- Тебе, кому же еще, - усмехнулся Берт. – На память. Да и вообще… пригодится.
- Спасибо… – прошептала девочка, прижимая нож к груди.
- Поклониться не забудь, - хмыкнул наемник. Одарка серьезно посмотрела на него и, махнув рукой, отвесила ему поясной поклон.
Вот тут Берт разозлился.
- Дура, что ли? – рявкнул он, схватив ее за шкирку и тряхнув, как щенка. Глаза его стали совсем злыми.
- Но ты сказал…
- Я пошутил! Понимаешь? Пошутил! Я тебе кто, чтобы ты мне поклоны отвешивала, а?! Герцог? Заморский принц? Господин-повелитель?!
Из глаз девочки брызнули злые слезы.
- Пусти! – она, извернувшись, пнула наемника, куда достала, вырвалась, выскочила из лавки, хлопнув дверью, и бросилась куда глаза глядят, ничего не видя перед собой от застилающих глаза слез. Вся радость от хорошего дня испарилось, как не было, в груди клокотала горькая обида.
Берт нашел ее только через полчаса. Всхлипывающая Одарка сидела у стены какого-то дома, прижимая к себе сумку и утирая слезы рукавом пропыленного платья.
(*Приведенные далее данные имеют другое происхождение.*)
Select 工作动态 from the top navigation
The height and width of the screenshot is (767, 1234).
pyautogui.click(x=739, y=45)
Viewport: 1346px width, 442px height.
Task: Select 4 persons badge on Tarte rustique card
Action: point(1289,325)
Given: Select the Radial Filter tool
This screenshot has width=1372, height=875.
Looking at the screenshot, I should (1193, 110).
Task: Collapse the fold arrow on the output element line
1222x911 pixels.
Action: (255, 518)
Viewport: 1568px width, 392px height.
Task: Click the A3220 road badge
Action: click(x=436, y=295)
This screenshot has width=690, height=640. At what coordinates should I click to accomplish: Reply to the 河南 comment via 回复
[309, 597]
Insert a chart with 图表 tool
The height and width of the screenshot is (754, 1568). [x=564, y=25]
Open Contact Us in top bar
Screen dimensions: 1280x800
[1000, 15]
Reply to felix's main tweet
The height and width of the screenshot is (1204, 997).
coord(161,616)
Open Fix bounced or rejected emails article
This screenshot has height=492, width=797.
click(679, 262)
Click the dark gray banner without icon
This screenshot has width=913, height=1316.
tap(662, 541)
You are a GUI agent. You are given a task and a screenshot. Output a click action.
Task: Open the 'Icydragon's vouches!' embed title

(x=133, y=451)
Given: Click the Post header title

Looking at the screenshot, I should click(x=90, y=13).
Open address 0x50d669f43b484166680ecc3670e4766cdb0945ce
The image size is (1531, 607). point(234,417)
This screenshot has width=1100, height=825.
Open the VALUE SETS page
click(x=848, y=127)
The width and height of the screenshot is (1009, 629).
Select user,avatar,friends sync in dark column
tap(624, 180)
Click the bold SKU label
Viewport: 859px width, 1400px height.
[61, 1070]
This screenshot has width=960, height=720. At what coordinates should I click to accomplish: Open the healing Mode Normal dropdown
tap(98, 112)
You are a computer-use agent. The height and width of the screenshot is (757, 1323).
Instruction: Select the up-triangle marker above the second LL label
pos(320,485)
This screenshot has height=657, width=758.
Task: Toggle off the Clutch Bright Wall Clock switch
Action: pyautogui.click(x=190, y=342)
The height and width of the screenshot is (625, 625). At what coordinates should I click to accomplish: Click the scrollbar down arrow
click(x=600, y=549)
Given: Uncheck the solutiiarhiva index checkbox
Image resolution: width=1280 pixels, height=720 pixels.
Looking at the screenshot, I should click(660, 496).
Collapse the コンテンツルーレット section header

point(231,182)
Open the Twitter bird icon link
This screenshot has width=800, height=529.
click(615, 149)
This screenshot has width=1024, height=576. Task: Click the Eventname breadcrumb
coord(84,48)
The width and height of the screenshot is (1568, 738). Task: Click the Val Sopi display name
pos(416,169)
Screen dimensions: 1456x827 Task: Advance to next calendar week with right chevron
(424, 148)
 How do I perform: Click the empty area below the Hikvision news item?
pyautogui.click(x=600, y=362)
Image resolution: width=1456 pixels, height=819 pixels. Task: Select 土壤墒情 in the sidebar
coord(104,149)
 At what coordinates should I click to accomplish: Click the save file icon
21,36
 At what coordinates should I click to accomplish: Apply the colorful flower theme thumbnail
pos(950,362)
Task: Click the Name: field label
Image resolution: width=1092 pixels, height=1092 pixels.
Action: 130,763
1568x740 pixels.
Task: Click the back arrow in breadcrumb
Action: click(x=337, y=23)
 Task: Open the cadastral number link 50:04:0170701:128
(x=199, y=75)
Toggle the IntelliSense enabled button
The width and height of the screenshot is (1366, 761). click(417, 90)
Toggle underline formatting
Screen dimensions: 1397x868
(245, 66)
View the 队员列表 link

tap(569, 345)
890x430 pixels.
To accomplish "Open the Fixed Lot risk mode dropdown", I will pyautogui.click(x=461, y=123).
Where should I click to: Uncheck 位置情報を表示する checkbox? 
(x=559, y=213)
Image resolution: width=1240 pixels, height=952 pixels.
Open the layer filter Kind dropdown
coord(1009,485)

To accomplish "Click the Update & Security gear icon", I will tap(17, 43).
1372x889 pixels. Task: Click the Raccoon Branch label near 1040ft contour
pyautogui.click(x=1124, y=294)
Заслышав шаги, она даже не подняла головы.
Наемник молча присел перед ней.
- Одарка…
- Уходи, – мрачно сказала девочка, не поднимая глаз. – Не хочу тебя видеть больше никогда!
- Больше никогда не хочу видеть, - привычно поправил он и вздохнул. – Одарка, прости. Я был не прав.
- Ты дурак! – на глаза девочки снова навернулись слезы.
- Я дурак. – покорно согласился Берт, отводя ее руки от лица. – Прости меня.
- Ты… - всхлипнула она. – Ты… сам сказал…
- Я не подумал, – мужчина вздохнул. – Я просто терпеть не могу, когда мне кланяются, будто я благодетель какой-то. Это уже как оскорбление получается. Я же от чистого сердца… серьезно, прости меня, я должен был догадаться, что ты не поймешь.
- Ла-адно… - всхлипнула девочка, вытирая глаза кулаком. – Но ты все равно дурак!
Он шутливо развел руками.
- Как пожелает госпожа великий маг. Ладно, хватит реветь! Давай лучше покажу, что с ножом делать.
- А что с ним делать? – не поняла Одарка, поднимая заплаканные глаза.
- Ну, пока у тебя просто нож. – Берт, подумав, опустился на мостовую рядом с девочкой. – А надо сделать его по-настоящему твоим… Давай руку.
Она неуверенно протянула ему руку.
- Будет больно! – предупредил наемник. – Не боишься?
- Боюсь, – призналась Одарка, но руку не убрала.
- Ничего, все боялись, – успокоил он ее. – Теперь бери нож и осторожно надрежь руку.
- Разрезать?! – испугалась девочка, сжимая в руке рукоять.
- Надрезать, дурища! Слегка, чтобы кровь выступила. – Берт серьезно посмотрел на нее. – Тогда нож узнает вкус твоей крови и будет служить тебе верой и правдой. Станет по-настоящему твоим и не сможет причинить тебе вред.
- Так уж и не сможет, - усомнилась Одарка. – Чего ж тогда все так не делают?
- Это старый обычай, - хмыкнул наемник, - его уже почти никто не помнит. Но если ты хочешь знать, у нас в отряде все так делали.
- И ты?
- И я, и Марк, и все остальные. Почему, думаешь, своего оружия в чужие руки не даем? Оно этого не любит… – он посмотрел вдаль. – Ну, будешь уже что-нибудь делать? Если нет, давай вставай и пойдем обратно, мы и без того задержались.
- Буду, – решилась Одарка, покрепче сжала рукоять ножа и, решившись, резанула лезвием по ладони. Руку обожгло болью, на ладони тут же появилась обросший красной бахромой крови порез.
- Вот и молодец! – одобрил Берт, и от этого одобрения Одарка тут же передумала плакать (хотя вроде бы и собиралась снова). Он вытащил из кармана чистый платок, перевязал руку девочки и поднялся на ноги. Одарка торопливо обтерла лезвие ножа и подол платья, сунула его в ножны и убрала в сумку, тоже поднялась с земли.
– А вот теперь и действительно пойдем обратно, пока директриса тебя не потеряла, – заметил мужчина и зашагал в сторону замка.
Уехал он через час. Одарка, стоя на крыльце школы, провожала взглядом удаляющегося всадника, пока он совсем не скрылся из виду, чувствуя, что теперь в ее жизни, от которой она и помнила всего ничего, все пойдет по-другому.